Bottom Line: Let’s imagine I’ve got a scratchy throat and you want to supplement. Which vitamin C should somebody take to really knock that out in the first place?

Dr. Rubman: They would probably want to take between 2,000 and 3,000 milligrams, and they would probably, with a scratchy throat, want to gargle and then swallow so they had good exposure. With sore throats, taking adequate amounts of zinc is also very, very important, and there are other botanicals that can be thrown in to help with the sore throat. But that’s a good ballpark for vitamin C.

Bottom Line: Will vitamin C help defend people from the ebolas and the enteroviruses or whatever virus du jour is running around?

Dr. Rubman: Yes, absolutely. We have to remember that as virulent as a pathogen is, its ability to successfully attack an individual not only depends on that virulence, but also depends on underlying host resistance. This is something that we forget oftentimes in the modern day and age of miracle drugs.

Bottom Line: Anybody that shouldn’t take vitamin C?

Dr. Rubman: Not usually.

Bottom Line: Except if you take too much, it might affect your stomach and give you some diarrhea?

Dr.

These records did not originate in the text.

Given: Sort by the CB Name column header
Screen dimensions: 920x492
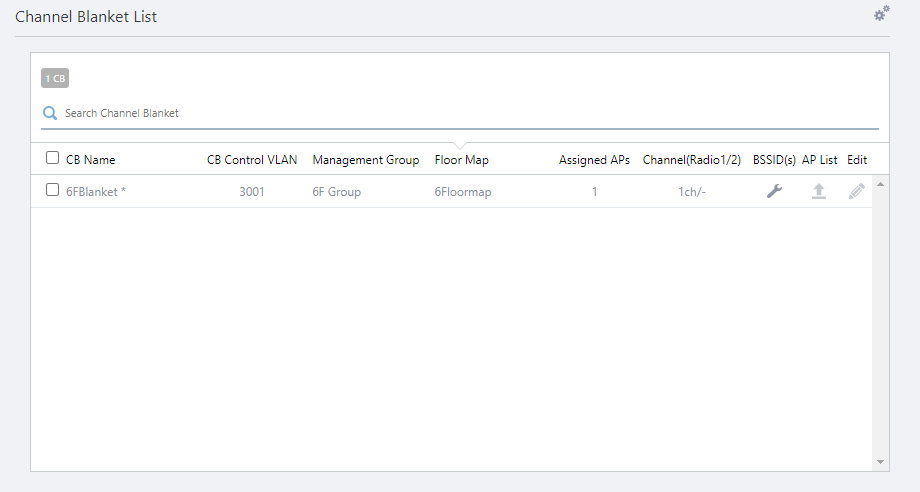Looking at the screenshot, I should point(90,160).
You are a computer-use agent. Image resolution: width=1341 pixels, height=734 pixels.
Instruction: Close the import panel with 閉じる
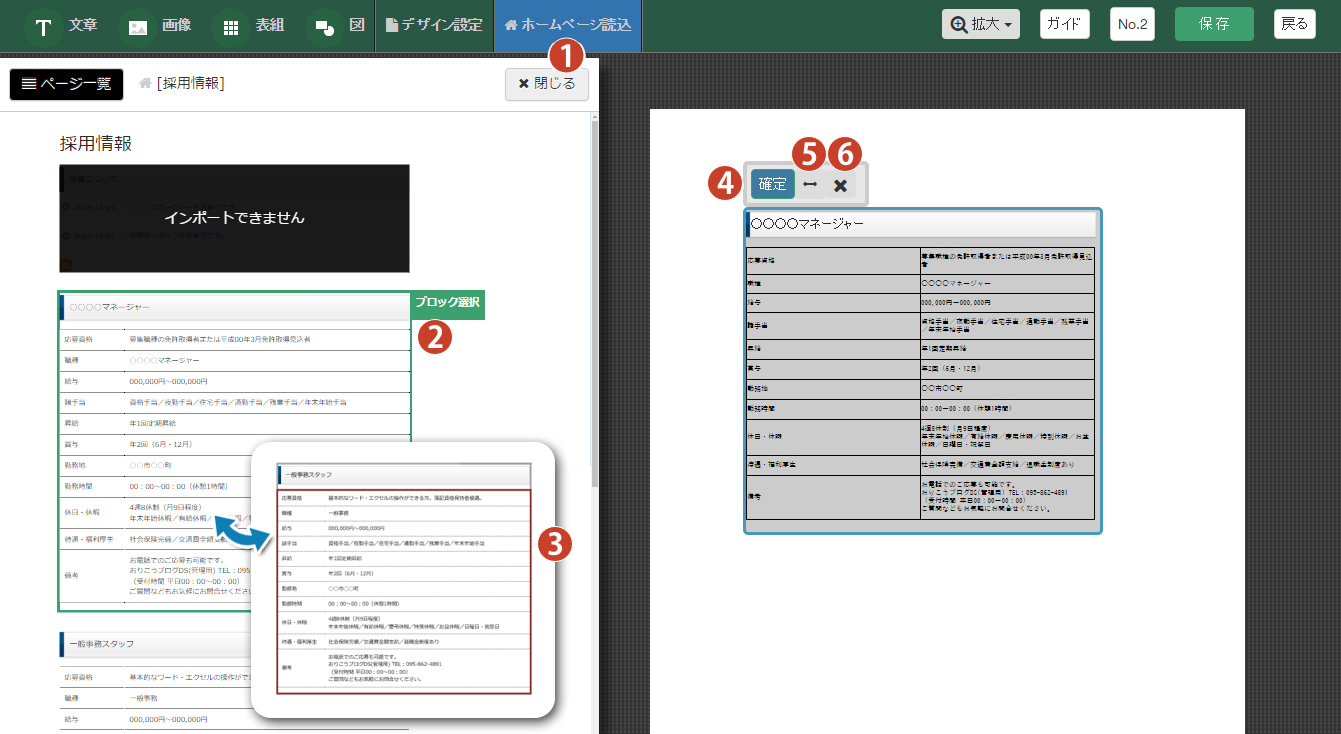click(x=546, y=84)
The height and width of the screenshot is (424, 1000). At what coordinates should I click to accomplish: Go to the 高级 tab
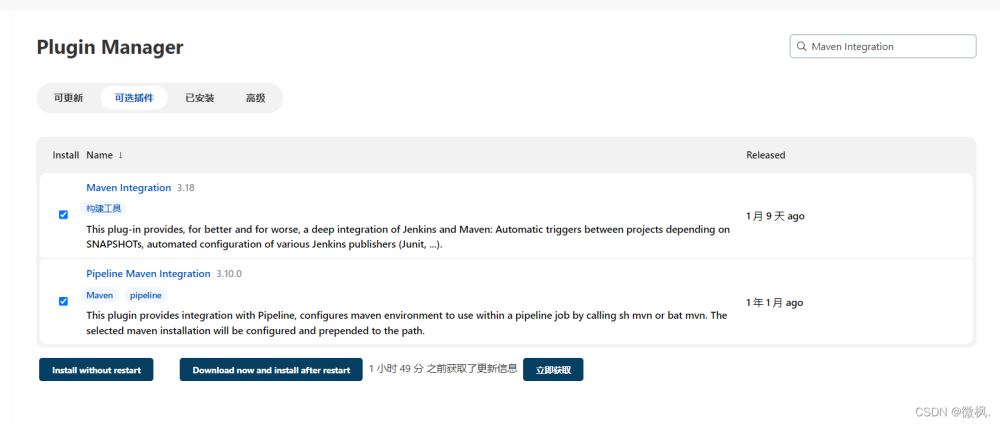coord(256,98)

Rubman: Well, you take too much, you can get diarrhea from it. You can sometimes disturb the body’s normal clotting mechanisms. You might upset the balance with other antioxidant vitamins. But it’s pretty difficult to do that to yourself.

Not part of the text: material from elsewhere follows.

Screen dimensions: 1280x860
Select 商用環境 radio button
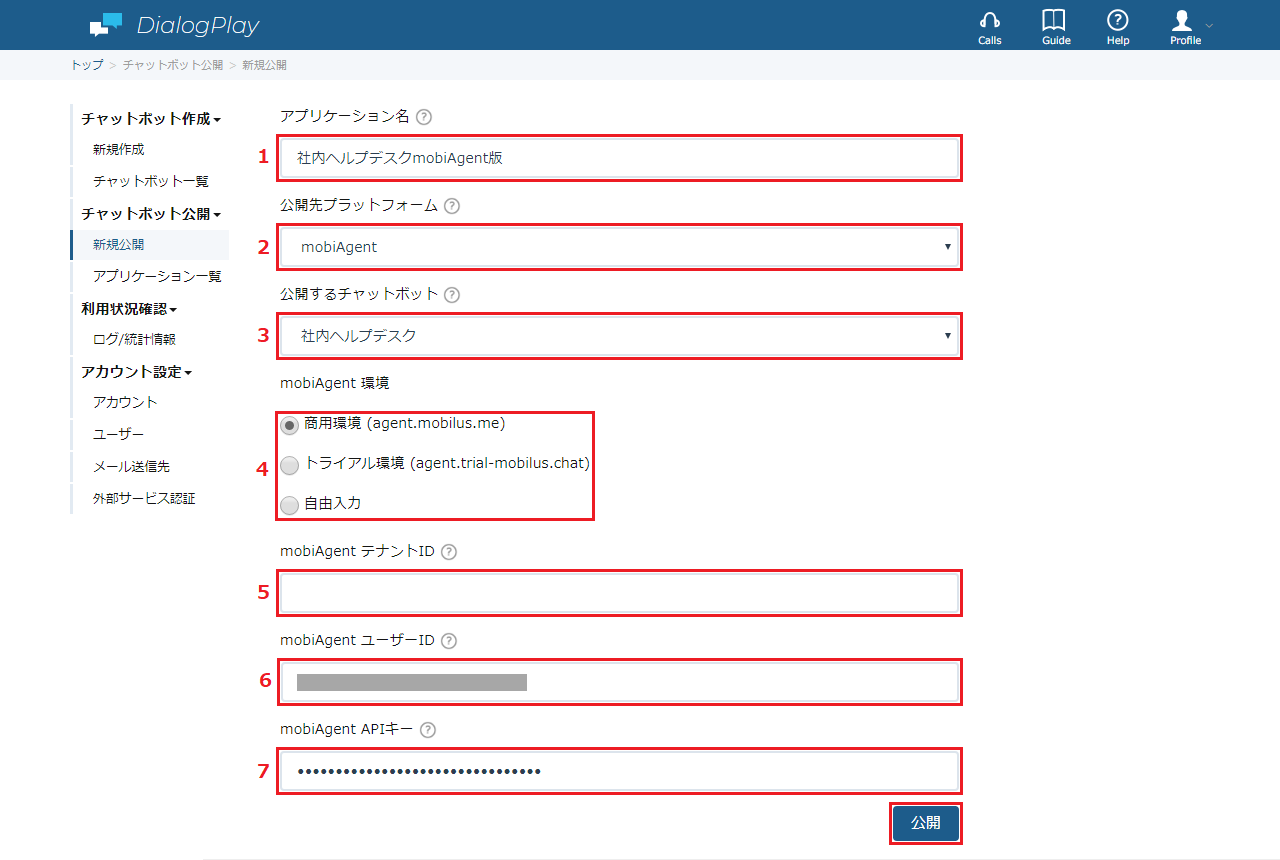tap(290, 425)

Bottom Line: If it’s not to knock out a specific cold or flu, what’s the standard amount of vitamin C that someone might want to take each day?

Dr. Rubman: As a health-boosting, immune-boosting supplement for daily use?

Bottom Line: Tissue-maximizing, yeah.

Dr. Rubman: Between 1,000 and 2,000 milligrams is generally regarded as a good modest therapeutic amount.

Bottom Line: Great. Thank you so much, Andy. The bottom line on vitamin C? It is a great immune booster. Boring, simple, been around for forever, but it’s effective. Now, the key is you can’t just take vitamin C and be done with it. It works best when it has healthful fruits and vegetables that help support it, give it all the other elements that vitamin C needs to be able to be absorbed and used properly in your body.

You can take it every day to be able to maximize your immune system, 1,000 to 2,000 milligrams. But when you have that scratchy throat or you really want to boost yourself because you’re fighting something, you can take 2,000 to 4,000 milligrams a day. This is Sarah Hiner with Bottom Line.